La manifestazione del 7 ottobre in questo contesto assume una grande importanza ovviamente. Intanto la Cgil l’ha promossa senza la Cisl – e fin qui non c’è grandissima sorpresa – ma anche senza la Uil di Pierpaolo Bombardieri, che aveva condiviso negli ultimi anni quasi tutte le scelte – anche le più infelici – di Corso d’Italia. La scelta è stata invece quella di individuare una partnership più pregiata dal punto della rappresentanza: il terzo settore. Il corteo marcerà “in difesa della Costituzione”, percorrendo quella che metaforicamente è stata chiamata “La Via Maestra”. Avrà una piattaforma-insalata con i temi del lavoro, del diritto alla salute, dell’istruzione, della pace, del rigetto dell’autonomia differenziata e della centralità del Parlamento. Ma soprattutto riuscirà a mettere accanto alle bandiere della Cgil quelle di circa 100 associazioni del terzo settore. Nell’elenco appaiono sigle obiettivamente minori ma ci sono i grossi calibri del terzo settore come Acli e Arci accanto a Legambiente, Libera, ActionAid, Emergency, Fondazione Gimbe, gruppo Abele. Si può dire che il 7 ottobre andrà in onda un’Opa della Cgil sul terzo settore? I puristi dell’associazionismo sono portati a pensarlo ma il no profit è un arcipelago di sigle così ampio che è quasi impossibile possa venirne fuori un giudizio comune. Del resto alcune associazioni avevano addirittura partecipato alla manifestazione “per la pace” sponsorizzata da Giuseppe Conte.

 

In assenza di voci di dissenso, Landini riuscirà a portare a casa un risultato importante. Visto e considerato il tramonto della centralità (novecentesca) del lavoro potrà tentare di ricavare per la sua Cgil un ruolo differente al centro della galassia del sociale, del disagio e dell’associazionismo.

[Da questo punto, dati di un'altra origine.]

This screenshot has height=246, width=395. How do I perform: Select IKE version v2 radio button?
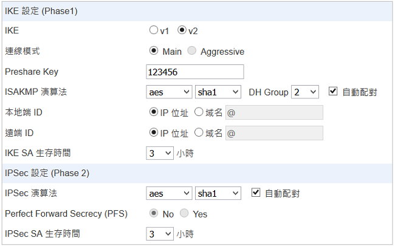[x=182, y=30]
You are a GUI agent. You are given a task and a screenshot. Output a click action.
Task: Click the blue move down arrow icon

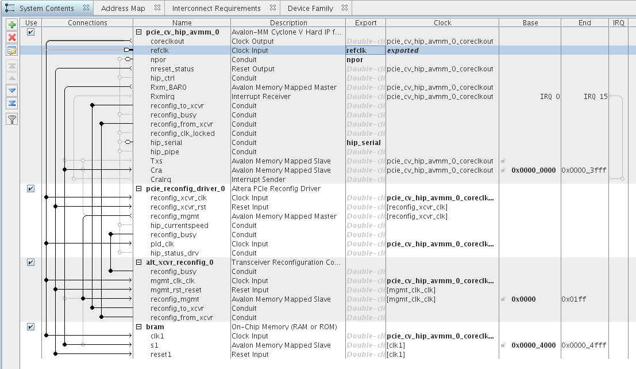[11, 90]
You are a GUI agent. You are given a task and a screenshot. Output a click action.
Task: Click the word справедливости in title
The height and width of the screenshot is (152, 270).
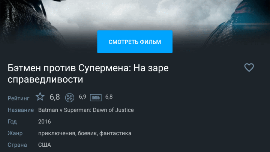pyautogui.click(x=45, y=80)
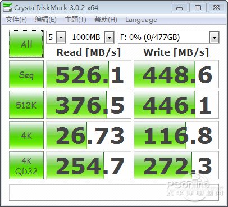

Nel gioco degli specchi da far valere con Giorgia Meloni non sarebbe un bottino da poco. Per il terzo settore non è affatto detto però che sia un bene. Rischia di restare impigliato nella logica del conflitto politico d’autunno quando il principio che lo qualifica davvero -–e ne fa un “animale” diverso dai sindacati – è la scissione tra protagonismo e potere. Il no profit è un servizio capillare rivolto ai fragili e come tale non li usa per acquisire più potenza. E’ un’altra filosofia rispetto a quella delle gloriose e verticistiche “macchine” politico-sindacali del Novecento.